# [TASK BRIEF]
Below are the records; copy out every line that holds the word "section".

Source records
—————
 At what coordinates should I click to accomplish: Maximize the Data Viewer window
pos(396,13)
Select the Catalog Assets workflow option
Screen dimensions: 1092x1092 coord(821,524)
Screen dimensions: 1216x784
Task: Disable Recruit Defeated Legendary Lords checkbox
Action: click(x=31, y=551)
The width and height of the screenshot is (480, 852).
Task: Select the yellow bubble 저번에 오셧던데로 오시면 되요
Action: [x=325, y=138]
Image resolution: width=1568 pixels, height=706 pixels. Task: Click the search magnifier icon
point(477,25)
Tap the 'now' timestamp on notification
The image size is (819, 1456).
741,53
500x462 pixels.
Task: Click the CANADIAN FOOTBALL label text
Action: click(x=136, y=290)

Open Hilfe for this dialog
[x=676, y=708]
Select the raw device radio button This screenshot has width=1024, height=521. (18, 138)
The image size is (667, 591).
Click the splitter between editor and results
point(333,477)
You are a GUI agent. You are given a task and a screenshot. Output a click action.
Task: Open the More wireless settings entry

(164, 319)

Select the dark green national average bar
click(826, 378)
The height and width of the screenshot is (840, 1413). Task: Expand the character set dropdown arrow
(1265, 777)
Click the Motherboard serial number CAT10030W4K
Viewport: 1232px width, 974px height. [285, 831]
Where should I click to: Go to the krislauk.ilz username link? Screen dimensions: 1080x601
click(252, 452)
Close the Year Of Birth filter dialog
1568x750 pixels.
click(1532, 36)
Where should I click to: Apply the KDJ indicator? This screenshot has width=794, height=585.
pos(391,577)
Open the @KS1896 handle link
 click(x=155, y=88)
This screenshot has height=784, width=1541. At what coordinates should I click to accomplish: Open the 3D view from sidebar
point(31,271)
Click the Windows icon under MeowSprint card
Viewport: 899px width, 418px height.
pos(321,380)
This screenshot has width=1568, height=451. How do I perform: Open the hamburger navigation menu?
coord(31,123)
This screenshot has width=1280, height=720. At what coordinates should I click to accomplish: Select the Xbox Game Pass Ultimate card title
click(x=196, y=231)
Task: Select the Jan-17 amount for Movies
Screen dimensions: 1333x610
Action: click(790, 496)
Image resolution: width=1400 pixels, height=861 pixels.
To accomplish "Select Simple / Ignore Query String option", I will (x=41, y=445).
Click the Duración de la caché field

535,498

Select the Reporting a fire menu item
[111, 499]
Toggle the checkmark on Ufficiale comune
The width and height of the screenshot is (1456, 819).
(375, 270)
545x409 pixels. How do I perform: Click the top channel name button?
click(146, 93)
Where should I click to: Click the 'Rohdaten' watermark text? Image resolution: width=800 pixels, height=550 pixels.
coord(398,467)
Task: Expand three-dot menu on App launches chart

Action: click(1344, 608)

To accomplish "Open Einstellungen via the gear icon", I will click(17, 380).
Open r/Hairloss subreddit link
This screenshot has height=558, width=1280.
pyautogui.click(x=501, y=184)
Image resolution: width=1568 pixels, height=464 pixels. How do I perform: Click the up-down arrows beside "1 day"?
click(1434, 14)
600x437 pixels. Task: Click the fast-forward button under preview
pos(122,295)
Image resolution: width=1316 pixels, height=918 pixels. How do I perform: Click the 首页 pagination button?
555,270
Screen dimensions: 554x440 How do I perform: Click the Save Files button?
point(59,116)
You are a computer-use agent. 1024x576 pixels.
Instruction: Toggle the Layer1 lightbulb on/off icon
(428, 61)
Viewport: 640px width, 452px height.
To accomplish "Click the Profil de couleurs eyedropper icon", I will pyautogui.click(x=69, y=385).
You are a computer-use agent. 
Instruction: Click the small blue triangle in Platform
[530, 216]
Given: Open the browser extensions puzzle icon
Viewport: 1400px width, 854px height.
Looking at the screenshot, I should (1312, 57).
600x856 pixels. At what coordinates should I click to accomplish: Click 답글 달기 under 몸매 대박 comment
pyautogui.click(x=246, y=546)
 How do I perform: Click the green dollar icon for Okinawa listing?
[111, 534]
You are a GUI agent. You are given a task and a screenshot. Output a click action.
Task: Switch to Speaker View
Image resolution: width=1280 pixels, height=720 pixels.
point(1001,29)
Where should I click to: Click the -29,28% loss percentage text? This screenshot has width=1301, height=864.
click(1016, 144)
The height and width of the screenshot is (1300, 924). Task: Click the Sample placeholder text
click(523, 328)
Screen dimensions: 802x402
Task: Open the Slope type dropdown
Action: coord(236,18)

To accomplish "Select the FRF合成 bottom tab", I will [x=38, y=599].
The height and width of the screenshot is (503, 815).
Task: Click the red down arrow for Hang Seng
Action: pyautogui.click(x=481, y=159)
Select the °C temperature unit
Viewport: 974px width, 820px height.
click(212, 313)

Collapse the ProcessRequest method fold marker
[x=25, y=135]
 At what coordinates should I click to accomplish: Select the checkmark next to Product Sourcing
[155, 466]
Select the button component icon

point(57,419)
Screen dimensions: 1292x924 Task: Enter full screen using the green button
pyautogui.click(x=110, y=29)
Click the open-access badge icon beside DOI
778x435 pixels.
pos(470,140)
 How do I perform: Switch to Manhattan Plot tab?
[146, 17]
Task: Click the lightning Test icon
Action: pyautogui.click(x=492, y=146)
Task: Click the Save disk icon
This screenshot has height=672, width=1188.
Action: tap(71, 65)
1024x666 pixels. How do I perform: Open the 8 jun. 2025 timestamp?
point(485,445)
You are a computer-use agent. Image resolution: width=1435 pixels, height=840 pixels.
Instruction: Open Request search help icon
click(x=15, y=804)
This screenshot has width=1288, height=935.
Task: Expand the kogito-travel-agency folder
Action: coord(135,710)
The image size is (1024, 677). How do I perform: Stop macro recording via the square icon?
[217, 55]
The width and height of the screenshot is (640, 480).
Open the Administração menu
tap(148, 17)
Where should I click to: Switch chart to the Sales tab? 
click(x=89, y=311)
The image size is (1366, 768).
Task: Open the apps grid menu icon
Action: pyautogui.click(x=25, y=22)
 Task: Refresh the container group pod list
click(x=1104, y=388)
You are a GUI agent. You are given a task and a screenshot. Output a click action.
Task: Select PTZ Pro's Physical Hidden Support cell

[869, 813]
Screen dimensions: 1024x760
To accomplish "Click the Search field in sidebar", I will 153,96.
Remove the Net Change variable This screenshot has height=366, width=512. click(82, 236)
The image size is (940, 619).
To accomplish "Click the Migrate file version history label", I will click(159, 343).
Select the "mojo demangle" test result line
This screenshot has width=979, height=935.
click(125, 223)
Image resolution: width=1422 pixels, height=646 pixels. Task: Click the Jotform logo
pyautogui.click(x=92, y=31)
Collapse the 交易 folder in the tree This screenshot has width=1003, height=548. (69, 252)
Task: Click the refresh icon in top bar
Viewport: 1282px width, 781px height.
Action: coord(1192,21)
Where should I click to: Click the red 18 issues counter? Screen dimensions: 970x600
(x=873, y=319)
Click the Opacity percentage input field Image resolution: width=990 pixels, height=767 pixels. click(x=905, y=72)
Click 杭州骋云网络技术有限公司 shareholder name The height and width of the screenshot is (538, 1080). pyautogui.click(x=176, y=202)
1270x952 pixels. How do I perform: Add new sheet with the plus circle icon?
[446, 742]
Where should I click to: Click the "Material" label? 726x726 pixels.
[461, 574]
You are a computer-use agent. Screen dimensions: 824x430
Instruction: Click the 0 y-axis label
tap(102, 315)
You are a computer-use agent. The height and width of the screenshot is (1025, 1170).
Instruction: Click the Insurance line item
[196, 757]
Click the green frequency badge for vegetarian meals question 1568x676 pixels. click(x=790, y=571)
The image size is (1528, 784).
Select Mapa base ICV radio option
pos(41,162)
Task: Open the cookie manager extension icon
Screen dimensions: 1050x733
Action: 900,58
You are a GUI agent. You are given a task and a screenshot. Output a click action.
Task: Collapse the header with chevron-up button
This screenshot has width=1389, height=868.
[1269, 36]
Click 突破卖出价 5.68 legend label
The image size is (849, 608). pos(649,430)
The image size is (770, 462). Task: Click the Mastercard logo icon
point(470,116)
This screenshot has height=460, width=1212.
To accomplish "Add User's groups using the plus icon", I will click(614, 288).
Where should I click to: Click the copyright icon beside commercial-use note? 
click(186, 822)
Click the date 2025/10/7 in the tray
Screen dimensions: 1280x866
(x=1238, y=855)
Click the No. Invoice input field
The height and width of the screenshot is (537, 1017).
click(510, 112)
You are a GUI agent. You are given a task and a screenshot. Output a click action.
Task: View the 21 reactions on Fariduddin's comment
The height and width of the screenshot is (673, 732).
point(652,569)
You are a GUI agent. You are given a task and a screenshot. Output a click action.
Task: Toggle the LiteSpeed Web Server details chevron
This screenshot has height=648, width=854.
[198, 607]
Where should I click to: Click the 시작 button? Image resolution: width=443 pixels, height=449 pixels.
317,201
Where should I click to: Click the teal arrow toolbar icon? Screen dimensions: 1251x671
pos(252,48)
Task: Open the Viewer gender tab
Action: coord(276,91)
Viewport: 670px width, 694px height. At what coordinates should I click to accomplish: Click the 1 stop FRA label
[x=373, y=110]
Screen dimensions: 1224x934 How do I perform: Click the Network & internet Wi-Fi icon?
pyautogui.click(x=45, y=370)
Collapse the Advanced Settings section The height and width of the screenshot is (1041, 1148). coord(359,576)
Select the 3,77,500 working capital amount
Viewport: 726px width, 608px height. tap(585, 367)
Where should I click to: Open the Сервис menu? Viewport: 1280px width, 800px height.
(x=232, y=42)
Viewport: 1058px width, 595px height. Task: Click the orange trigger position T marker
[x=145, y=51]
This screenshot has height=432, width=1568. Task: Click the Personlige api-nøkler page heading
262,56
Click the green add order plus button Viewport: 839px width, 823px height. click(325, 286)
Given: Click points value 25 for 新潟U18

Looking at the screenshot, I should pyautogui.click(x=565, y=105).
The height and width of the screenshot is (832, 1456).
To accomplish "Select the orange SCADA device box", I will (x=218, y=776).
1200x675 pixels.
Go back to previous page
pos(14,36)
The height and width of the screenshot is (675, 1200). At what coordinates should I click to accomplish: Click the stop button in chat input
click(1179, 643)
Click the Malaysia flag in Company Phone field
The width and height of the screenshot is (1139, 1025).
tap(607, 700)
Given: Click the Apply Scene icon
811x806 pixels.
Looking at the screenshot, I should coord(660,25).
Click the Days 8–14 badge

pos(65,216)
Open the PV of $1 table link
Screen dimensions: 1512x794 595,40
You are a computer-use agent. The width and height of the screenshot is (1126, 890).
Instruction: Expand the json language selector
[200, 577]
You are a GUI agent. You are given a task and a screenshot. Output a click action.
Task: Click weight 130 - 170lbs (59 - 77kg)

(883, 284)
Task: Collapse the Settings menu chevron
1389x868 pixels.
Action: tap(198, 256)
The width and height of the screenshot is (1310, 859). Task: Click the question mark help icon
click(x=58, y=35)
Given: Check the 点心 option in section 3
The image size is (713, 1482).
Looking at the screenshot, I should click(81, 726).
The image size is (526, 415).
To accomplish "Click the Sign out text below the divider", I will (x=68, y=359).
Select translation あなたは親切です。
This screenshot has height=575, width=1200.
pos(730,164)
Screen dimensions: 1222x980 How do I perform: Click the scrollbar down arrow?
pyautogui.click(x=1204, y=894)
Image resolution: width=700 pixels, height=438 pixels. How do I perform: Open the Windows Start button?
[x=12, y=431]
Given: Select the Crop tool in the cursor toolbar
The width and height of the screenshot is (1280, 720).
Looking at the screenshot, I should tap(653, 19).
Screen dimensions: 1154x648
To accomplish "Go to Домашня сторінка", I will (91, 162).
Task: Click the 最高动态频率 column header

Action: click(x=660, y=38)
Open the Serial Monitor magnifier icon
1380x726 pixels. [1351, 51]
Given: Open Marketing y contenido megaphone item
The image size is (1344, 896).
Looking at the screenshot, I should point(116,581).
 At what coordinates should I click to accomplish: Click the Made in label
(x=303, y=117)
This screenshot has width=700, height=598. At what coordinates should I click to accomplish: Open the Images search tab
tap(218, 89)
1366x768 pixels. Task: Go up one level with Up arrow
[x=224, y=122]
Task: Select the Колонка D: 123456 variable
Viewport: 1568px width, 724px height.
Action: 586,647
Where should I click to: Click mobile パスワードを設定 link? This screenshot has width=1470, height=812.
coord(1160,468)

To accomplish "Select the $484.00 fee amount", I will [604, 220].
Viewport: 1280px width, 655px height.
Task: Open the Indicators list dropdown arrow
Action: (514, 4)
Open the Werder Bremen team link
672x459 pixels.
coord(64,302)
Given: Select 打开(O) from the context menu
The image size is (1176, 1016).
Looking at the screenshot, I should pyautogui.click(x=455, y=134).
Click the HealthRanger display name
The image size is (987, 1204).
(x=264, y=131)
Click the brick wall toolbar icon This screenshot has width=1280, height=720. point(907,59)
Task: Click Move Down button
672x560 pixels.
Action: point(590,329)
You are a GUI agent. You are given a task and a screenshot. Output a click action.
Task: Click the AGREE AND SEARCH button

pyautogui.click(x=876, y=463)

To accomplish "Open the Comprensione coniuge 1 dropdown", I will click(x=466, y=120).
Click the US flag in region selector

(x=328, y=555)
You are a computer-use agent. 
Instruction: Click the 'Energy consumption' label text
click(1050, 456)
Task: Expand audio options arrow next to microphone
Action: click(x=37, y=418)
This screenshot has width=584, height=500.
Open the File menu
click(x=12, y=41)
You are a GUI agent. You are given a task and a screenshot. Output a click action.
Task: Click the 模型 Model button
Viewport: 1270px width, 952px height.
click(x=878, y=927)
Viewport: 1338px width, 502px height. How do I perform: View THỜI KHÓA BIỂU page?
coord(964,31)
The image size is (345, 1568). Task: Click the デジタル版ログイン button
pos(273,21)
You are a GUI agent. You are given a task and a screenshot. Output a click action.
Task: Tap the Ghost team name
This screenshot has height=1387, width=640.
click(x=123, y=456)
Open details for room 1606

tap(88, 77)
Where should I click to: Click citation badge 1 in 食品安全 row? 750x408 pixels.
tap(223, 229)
—————
# [EXERCISE ANSWER]
Collapse the Advanced Settings section The height and width of the screenshot is (1041, 1148). coord(359,576)
Given: Check the 点心 option in section 3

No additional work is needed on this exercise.